As you replace your equipment, weigh the risks and benefits of buying versus renting. The benefits of owning include availability, depreciation, cash flow realized from payment, and potential investment tax credits. Owning is a bidding prequalification requirement for some clients, and there are no-cost promotional benefits attached to having your name prominently displayed on equipment.
Renting offers flexibility. If you rent equipment when you need it, your rental cost matches the revenue generated by its use on a particular project. You avoid the initial cash outlay and the burden of debt, as well as the cost of maintenance, storage, insurance and security. As technology changes, you are able to obtain the most up-to-date equipment with ease instead of owning something obsolete.
But how do you make these decisions? You could use a rule of thumb that says anything you use more than 20 to 24 working days in a year should be owned. A more accurate approach is to chart your potential costs, based on projected hours of use. Start by using historical costs for similar assets as a starting point.
Take, for example, a piece of equipment costing $100,000, with a useful life of 10,000 hours. Construction equipment is seldom used more than 800 to 1,000 hours per year, so we'll use the latter for ease of calculation.

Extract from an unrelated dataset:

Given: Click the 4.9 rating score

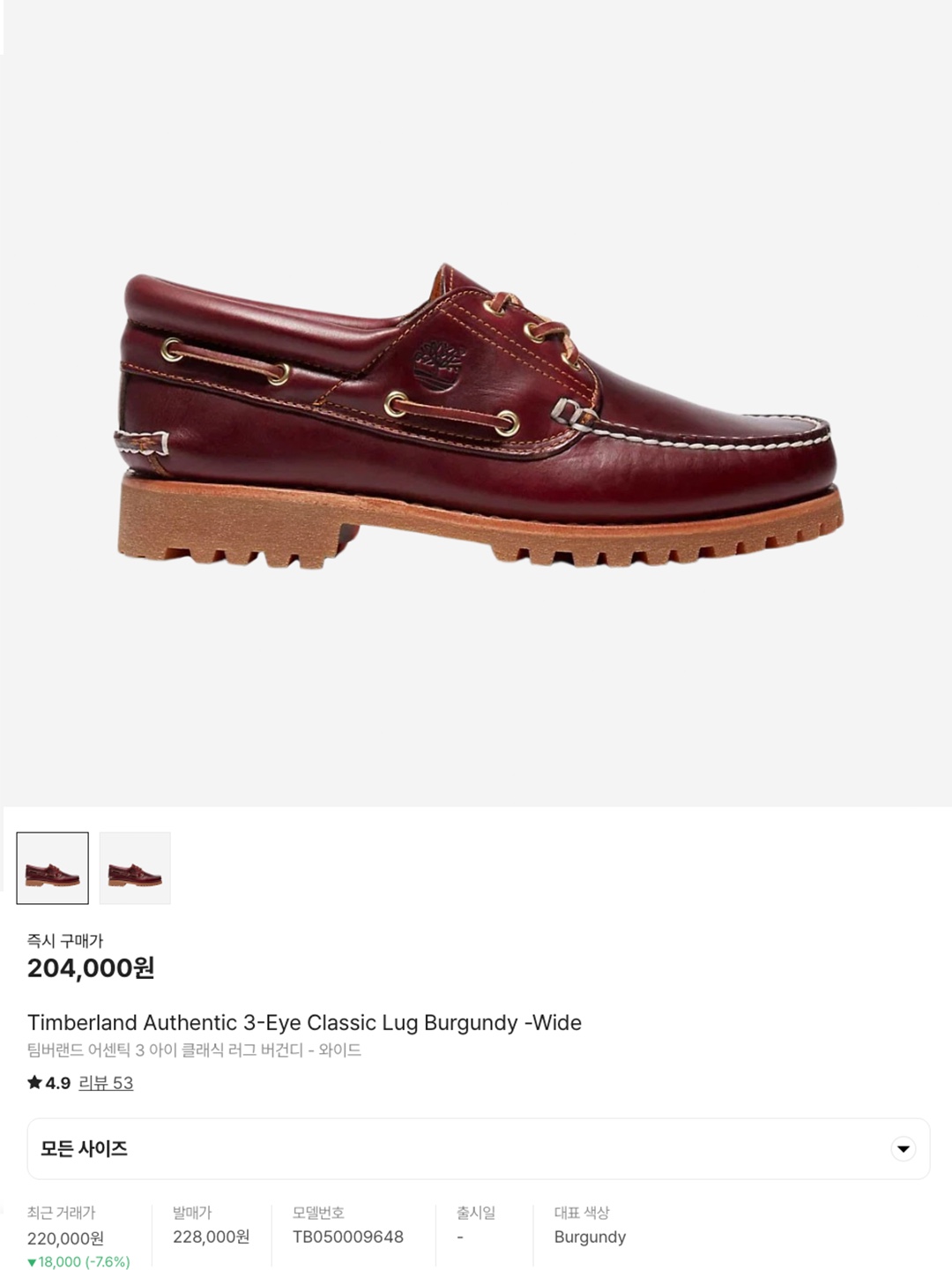Looking at the screenshot, I should click(x=58, y=1083).
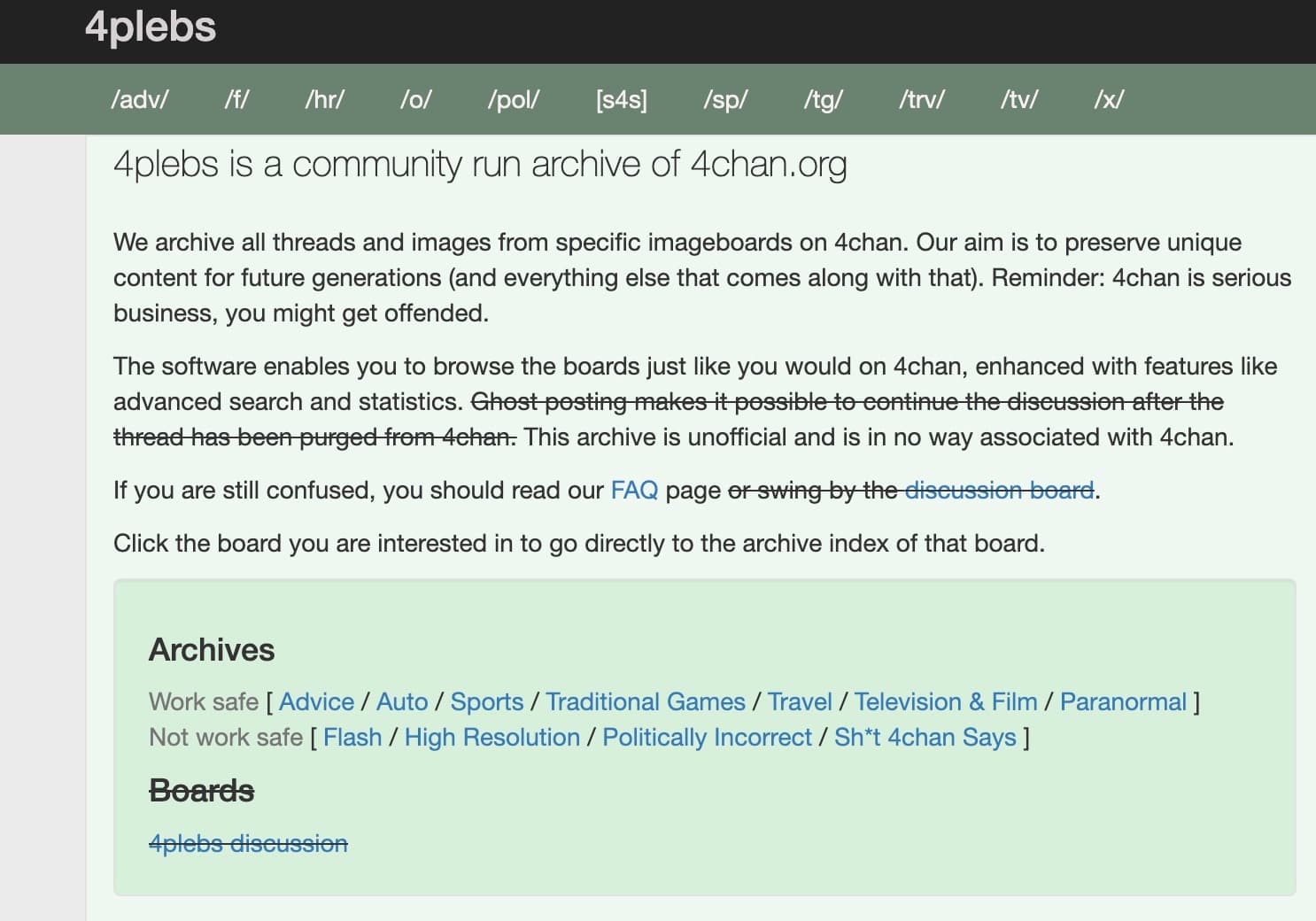Visit the Traditional Games archive

(645, 701)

Depreciation reduces the paper value of an asset and indicates a future replacement expense. Prices rise, so an inflation cost should also be figured into the equation, based on an annual percentage (4 percent of the price in this example). Ordinary maintenance and operating costs include fuel, oil and routinely replaced parts. Repair costs are occasional and less predictable.

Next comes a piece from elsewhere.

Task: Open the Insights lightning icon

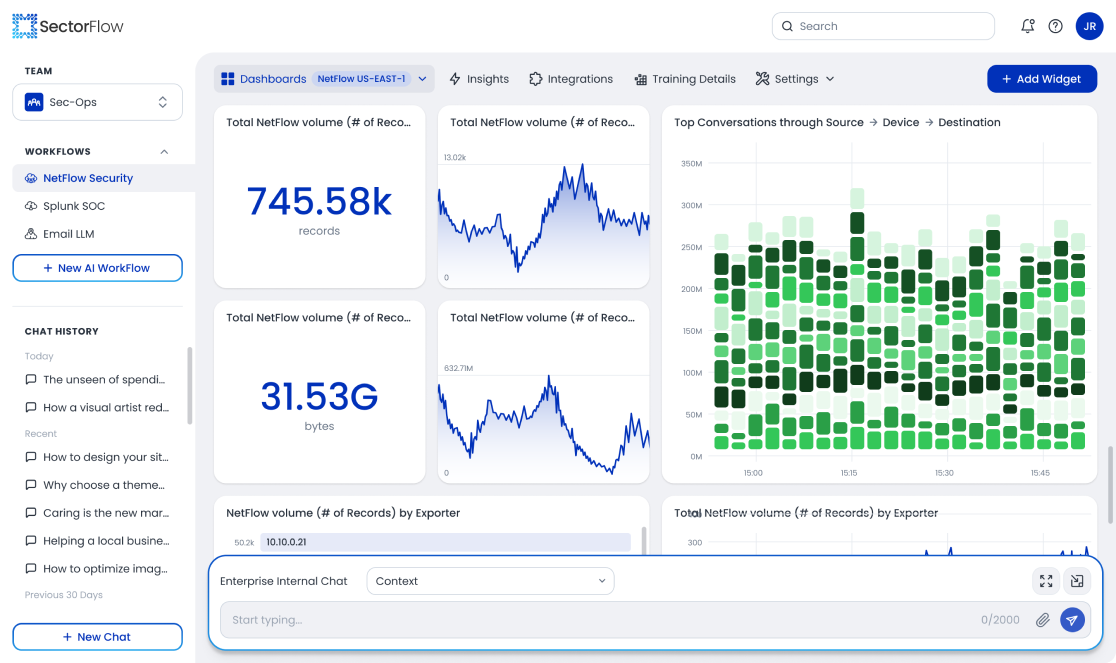Action: click(453, 78)
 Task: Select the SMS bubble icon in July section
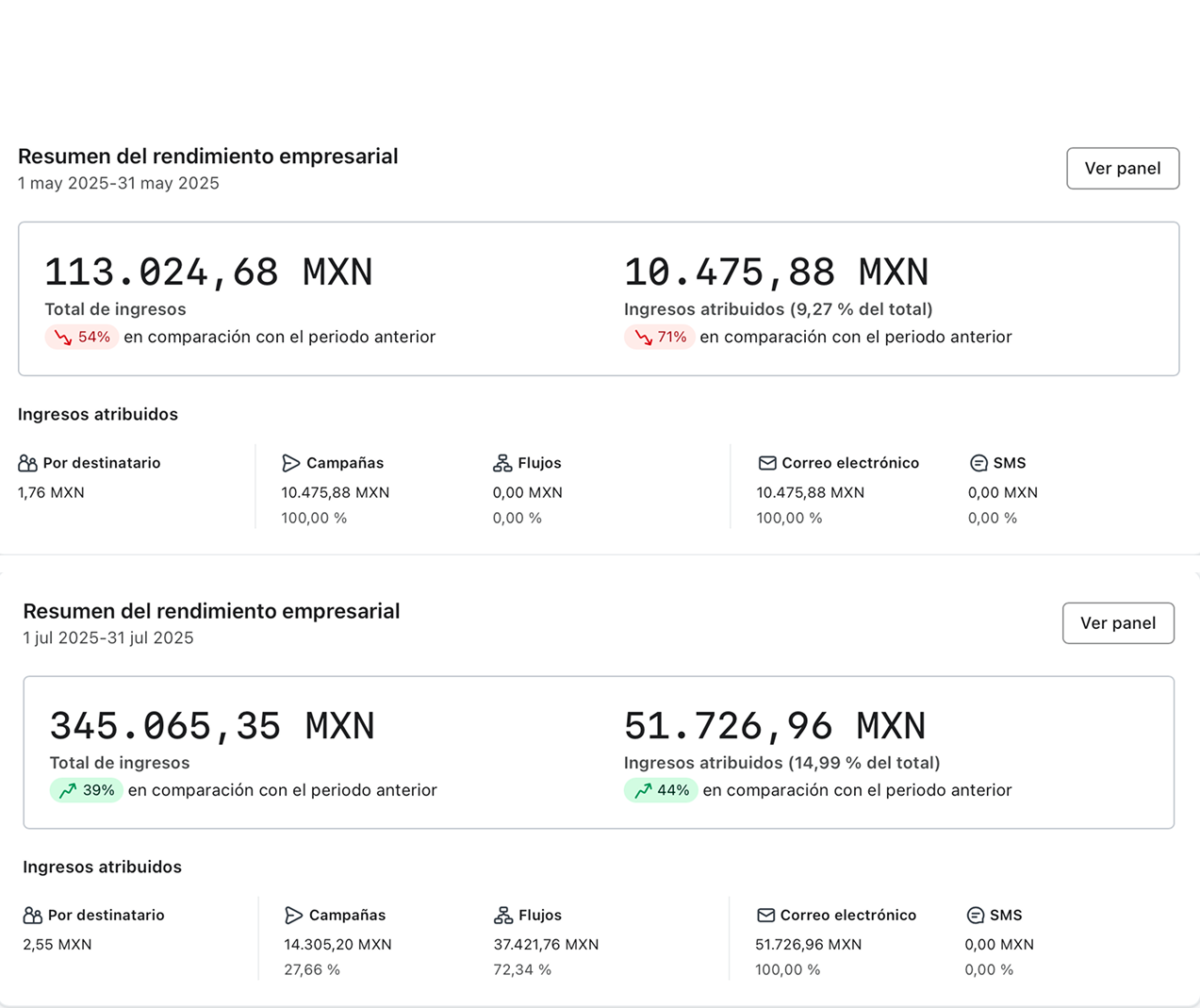click(x=976, y=916)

Insurance will be related to your loss history as well as the value of the equipment. Each predicted lump sum cost per year is divided by 1,000 hours of use to arrive at the cost per hour.
If you can rent from a convenient supplier, when you need the item, for approximately the same cost, it might be wise to consider this option. In some cases, you may schedule your rentals using a broad window, so that an item needed for two weeks is actually rented for four weeks or even longer. The ability to obtain the item and have it ready might be worth the extra cost. Equipment costs are a function of time or use. Time costs are fixed and incurred regardless of operation schedules. Use costs are related to keeping operating equipment functioning. Use the cost of idle equipment in negotiating changes and claims, especially when schedules change abruptly and the customer is under time pressure. The customer might pay idle time equipment charges (covering financing, depreciation, insurance and replacement) to guarantee that you don't send it to another project.
These decisions are complicated. Assess how often you use the equipment, whether you can maintain it and whether a vendor can use volume to provide a rental rate more attractive than the cost of ownership.
Don't decide to sell all of your assets at once. Take one step at a time. As with all financial decisions, cost, convenience and quality are the critical factors. EC
NORBERG-JOHNSON is a former subcontractor and past president of two national construction associations. She may be reached at email@example.com.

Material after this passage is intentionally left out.